Instructions for the task: Exactly the lines from the one containing "Where should I click to: Click the temperament" through the end of the data below are to be reproduced, and nothing besides them.
★ ★ ★ ★ ★
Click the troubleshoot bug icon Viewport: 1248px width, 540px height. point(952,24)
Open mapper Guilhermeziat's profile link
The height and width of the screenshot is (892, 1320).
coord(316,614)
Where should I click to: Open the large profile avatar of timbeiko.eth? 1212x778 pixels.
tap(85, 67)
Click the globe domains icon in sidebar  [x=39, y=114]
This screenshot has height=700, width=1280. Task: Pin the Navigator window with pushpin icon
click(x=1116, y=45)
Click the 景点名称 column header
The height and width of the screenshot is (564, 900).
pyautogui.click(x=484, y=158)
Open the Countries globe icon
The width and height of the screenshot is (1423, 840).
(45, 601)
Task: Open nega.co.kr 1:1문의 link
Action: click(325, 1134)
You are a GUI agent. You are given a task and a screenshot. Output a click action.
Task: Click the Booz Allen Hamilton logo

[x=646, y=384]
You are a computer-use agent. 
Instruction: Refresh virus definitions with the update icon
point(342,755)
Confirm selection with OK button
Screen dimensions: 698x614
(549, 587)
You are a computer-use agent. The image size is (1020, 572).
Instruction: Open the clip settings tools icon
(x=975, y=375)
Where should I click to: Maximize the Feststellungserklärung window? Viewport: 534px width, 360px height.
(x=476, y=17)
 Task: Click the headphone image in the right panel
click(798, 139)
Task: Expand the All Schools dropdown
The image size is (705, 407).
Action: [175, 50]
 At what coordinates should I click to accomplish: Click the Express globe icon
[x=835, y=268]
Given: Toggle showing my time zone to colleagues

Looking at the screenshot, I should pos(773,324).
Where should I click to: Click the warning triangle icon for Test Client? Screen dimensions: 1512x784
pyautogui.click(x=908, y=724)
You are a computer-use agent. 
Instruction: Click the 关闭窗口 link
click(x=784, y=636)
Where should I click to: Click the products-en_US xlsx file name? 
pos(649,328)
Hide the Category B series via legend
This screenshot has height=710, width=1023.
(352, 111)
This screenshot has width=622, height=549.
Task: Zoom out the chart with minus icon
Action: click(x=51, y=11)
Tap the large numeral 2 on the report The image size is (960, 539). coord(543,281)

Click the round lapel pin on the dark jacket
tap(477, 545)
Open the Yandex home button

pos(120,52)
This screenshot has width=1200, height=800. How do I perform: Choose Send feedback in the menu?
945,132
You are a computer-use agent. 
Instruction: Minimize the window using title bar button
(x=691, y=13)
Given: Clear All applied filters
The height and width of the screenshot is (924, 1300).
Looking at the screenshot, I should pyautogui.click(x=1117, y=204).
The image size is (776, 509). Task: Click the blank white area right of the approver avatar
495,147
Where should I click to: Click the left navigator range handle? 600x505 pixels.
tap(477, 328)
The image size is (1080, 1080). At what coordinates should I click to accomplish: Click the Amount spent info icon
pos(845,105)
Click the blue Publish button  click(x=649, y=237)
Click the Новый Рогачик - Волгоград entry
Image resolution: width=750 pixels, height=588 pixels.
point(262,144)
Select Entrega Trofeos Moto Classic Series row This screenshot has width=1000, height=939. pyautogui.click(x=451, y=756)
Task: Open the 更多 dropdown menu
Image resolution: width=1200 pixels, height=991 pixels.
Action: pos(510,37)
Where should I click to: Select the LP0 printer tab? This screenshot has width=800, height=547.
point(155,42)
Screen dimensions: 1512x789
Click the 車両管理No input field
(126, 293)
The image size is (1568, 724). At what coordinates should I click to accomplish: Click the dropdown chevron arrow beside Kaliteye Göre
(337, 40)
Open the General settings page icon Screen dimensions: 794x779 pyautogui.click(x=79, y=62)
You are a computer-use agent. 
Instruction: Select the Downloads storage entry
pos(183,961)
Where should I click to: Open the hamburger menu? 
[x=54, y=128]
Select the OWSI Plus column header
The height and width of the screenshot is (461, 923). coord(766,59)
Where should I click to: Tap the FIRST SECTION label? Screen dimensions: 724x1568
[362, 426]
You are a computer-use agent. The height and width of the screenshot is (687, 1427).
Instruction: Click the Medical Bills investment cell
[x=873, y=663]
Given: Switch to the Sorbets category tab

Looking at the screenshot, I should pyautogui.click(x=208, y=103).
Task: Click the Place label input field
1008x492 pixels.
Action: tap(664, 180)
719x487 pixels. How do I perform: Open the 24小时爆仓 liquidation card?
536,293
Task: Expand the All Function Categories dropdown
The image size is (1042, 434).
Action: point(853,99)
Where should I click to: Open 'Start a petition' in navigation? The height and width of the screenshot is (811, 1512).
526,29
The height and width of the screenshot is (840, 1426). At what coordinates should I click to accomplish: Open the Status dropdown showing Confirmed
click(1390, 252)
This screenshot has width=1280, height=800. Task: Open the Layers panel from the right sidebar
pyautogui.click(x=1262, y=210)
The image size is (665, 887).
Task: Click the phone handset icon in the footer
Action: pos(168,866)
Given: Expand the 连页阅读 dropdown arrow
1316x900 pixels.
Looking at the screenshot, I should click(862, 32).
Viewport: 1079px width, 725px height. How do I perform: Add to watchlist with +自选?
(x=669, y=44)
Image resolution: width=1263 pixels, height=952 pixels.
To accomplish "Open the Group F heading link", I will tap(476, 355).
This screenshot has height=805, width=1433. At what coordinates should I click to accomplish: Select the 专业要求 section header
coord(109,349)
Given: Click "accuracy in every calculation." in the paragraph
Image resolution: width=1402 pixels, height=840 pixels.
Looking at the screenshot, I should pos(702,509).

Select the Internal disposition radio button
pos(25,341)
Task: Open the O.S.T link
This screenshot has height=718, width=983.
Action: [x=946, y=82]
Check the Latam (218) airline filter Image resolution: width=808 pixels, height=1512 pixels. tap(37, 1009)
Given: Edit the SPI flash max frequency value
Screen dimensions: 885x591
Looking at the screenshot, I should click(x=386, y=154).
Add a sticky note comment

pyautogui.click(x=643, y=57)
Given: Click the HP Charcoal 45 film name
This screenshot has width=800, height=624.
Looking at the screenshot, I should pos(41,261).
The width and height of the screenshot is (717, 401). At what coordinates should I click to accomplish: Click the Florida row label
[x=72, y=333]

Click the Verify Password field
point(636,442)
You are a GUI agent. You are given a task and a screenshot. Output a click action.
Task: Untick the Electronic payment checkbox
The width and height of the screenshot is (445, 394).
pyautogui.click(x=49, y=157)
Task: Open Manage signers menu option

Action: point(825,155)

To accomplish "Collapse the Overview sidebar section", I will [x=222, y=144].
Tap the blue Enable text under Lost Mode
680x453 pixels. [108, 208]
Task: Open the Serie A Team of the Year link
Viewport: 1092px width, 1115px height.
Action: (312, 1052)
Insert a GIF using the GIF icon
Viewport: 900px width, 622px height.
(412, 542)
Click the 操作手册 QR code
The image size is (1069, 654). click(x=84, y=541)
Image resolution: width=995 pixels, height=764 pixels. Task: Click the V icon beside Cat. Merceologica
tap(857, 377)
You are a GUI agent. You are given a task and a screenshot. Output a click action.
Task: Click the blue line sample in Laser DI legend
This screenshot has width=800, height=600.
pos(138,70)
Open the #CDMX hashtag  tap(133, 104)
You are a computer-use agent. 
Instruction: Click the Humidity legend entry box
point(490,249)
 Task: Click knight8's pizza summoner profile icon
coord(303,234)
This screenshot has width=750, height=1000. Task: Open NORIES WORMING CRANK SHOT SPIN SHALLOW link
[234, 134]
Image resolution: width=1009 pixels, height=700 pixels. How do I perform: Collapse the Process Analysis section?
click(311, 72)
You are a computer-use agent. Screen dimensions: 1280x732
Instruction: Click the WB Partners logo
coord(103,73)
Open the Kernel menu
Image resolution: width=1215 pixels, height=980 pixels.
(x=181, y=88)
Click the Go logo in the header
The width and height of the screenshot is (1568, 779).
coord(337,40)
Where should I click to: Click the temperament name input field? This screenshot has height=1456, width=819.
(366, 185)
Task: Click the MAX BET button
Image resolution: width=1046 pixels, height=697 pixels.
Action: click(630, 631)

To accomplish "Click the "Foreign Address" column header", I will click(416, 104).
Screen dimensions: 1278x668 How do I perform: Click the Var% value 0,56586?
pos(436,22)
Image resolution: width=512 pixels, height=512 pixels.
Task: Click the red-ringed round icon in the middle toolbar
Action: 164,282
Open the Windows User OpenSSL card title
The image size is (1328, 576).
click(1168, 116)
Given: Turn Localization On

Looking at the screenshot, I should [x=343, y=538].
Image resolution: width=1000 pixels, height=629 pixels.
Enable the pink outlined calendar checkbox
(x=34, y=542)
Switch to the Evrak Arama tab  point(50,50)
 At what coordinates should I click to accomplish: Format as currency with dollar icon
★ ★ ★ ★ ★
Solution below:
Where should I click to: Click the temperament name input field? This screenshot has height=1456, width=819.
(366, 185)
Task: Click the MAX BET button
Image resolution: width=1046 pixels, height=697 pixels.
Action: click(630, 631)

To accomplish "Click the "Foreign Address" column header", I will click(416, 104).
Screen dimensions: 1278x668 How do I perform: Click the Var% value 0,56586?
pos(436,22)
Image resolution: width=512 pixels, height=512 pixels.
Task: Click the red-ringed round icon in the middle toolbar
Action: 164,282
Open the Windows User OpenSSL card title
The image size is (1328, 576).
click(1168, 116)
Given: Turn Localization On

Looking at the screenshot, I should [x=343, y=538].
Image resolution: width=1000 pixels, height=629 pixels.
Enable the pink outlined calendar checkbox
(x=34, y=542)
Switch to the Evrak Arama tab  point(50,50)
 At what coordinates should I click to accomplish: Format as currency with dollar icon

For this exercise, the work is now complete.